Learn from your community

Conferences are teeming with people and brands that have faced challenges and found ways to overcome those challenges. And a common thread around problem-solving is that those who solve problems are often willing to share how they did. 

You also have an opportunity to get insight into trends and the opportunities available in your field. From speakers and other attendees you can learn about approaches and processes that have worked for others. 

But how do you make the most of this opportunity?

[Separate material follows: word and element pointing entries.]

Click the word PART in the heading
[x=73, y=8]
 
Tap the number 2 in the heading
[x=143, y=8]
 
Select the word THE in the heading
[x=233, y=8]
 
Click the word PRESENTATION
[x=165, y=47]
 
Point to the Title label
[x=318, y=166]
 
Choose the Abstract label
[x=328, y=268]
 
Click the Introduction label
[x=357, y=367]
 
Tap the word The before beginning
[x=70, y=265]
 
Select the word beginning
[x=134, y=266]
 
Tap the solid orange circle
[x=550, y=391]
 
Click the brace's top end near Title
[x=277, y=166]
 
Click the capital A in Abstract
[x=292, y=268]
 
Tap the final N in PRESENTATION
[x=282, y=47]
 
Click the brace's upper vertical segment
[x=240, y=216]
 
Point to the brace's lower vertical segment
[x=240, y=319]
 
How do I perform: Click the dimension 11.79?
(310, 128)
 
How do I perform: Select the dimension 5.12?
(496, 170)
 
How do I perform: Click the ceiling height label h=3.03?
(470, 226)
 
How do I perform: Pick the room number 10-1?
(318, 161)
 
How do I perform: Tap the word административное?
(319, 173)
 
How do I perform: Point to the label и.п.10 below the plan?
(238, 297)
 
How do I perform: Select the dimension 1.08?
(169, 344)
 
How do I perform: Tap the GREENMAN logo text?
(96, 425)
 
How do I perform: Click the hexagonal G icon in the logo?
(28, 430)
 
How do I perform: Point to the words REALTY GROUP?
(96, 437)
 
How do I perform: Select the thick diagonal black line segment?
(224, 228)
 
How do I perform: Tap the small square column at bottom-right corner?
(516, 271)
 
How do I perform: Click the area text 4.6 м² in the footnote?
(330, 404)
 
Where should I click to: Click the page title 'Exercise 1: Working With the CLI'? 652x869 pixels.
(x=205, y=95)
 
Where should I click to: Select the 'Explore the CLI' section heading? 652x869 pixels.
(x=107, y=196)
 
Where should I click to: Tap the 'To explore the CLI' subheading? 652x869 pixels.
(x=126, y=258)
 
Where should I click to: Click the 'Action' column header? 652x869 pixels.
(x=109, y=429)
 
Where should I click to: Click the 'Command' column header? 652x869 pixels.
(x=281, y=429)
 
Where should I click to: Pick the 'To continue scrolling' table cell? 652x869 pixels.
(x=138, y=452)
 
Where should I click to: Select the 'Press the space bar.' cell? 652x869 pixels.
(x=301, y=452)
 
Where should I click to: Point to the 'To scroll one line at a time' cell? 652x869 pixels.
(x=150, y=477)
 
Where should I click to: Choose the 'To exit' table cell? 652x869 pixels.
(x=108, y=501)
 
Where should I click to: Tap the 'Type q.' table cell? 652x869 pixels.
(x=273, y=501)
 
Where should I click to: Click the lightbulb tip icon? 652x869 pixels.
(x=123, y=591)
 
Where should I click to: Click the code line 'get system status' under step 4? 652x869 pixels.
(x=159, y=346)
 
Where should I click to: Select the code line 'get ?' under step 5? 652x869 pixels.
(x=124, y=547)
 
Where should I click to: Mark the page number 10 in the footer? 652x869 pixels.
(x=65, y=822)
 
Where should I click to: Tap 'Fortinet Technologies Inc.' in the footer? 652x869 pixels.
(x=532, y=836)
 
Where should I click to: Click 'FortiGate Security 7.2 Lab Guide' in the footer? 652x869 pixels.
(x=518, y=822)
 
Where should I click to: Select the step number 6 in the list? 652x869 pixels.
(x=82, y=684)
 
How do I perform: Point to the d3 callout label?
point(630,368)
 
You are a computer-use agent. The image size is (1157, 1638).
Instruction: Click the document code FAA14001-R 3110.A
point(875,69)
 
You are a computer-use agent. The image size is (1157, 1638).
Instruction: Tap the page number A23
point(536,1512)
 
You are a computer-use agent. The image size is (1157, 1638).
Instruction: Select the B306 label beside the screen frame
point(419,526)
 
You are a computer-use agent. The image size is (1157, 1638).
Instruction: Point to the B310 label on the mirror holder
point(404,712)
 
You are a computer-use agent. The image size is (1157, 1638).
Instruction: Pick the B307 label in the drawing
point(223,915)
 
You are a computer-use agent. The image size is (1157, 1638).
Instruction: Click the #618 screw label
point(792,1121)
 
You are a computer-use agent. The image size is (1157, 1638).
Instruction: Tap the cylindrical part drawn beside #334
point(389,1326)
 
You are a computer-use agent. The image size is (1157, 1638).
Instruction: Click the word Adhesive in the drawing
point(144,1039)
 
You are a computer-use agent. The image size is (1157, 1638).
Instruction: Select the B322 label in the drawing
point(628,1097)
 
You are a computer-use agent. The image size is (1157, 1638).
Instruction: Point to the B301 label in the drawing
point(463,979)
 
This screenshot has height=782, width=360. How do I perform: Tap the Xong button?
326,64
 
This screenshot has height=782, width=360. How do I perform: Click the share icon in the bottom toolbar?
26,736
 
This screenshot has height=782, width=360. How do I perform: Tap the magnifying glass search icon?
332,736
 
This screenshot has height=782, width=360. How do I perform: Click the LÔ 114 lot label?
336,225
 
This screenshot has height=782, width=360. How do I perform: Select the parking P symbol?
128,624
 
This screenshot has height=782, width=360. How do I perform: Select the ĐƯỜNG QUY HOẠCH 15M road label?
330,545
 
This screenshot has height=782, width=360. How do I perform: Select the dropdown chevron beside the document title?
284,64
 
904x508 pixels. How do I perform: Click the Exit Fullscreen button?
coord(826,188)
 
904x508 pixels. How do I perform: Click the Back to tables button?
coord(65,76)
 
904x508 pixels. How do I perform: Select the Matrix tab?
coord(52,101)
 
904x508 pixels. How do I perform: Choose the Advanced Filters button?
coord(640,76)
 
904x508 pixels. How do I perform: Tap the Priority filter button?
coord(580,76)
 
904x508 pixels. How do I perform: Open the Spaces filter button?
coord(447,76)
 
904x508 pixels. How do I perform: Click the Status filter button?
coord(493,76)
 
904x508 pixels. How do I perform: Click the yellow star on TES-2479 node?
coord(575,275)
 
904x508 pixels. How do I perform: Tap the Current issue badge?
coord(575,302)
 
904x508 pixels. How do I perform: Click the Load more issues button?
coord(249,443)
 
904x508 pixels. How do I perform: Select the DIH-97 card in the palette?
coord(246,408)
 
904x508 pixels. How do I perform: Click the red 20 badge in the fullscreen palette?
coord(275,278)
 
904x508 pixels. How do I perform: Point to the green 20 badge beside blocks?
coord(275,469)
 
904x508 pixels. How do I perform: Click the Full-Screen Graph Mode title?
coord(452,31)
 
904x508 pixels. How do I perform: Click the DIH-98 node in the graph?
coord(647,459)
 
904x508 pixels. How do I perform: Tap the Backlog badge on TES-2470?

  • Know beforehand what the themes and topics to be discussed are. By planning ahead and researching, you can be more direct in your learning.
  • Have an open-mind. Conferences are places where perspectives shift and ways of doing things are updated. While you should be prepared, and know what you are hoping to gain, it is important to come into the conference willing to shed old ways of thinking and ultimately change how you do things. Expect your worldview to be challenged.
  • Make use of the tools available on event hosting platforms like Hopin, where virtual conferences are held. Comment sections and chat functions allow anyone to ask a question, unlike in-person conferences where some people are shy, or are limited in what they can ask. 
  • Continue learning, reinforce lessons learnt. Live sessions at virtual conferences are recorded and archived, allowing you to go back and rewatch what the speaker had to say. One of the ways we learn is repetition. There may be something you missed or something you want to understand better. 
  • Reflect on the ideas that come out of the conference. If it’s a team attending, take time after the event to sit down and share your experiences with each other. If you are part of a team but attend your own, share with the rest of your team what you gained from the conference and get their thoughts before implementing what you’ve learned.

Conferences feature business opportunities, space to network and build partnerships. They are also perfect places to see where your field is heading and learn from those who have gone through what you are going through, or will go through in the future.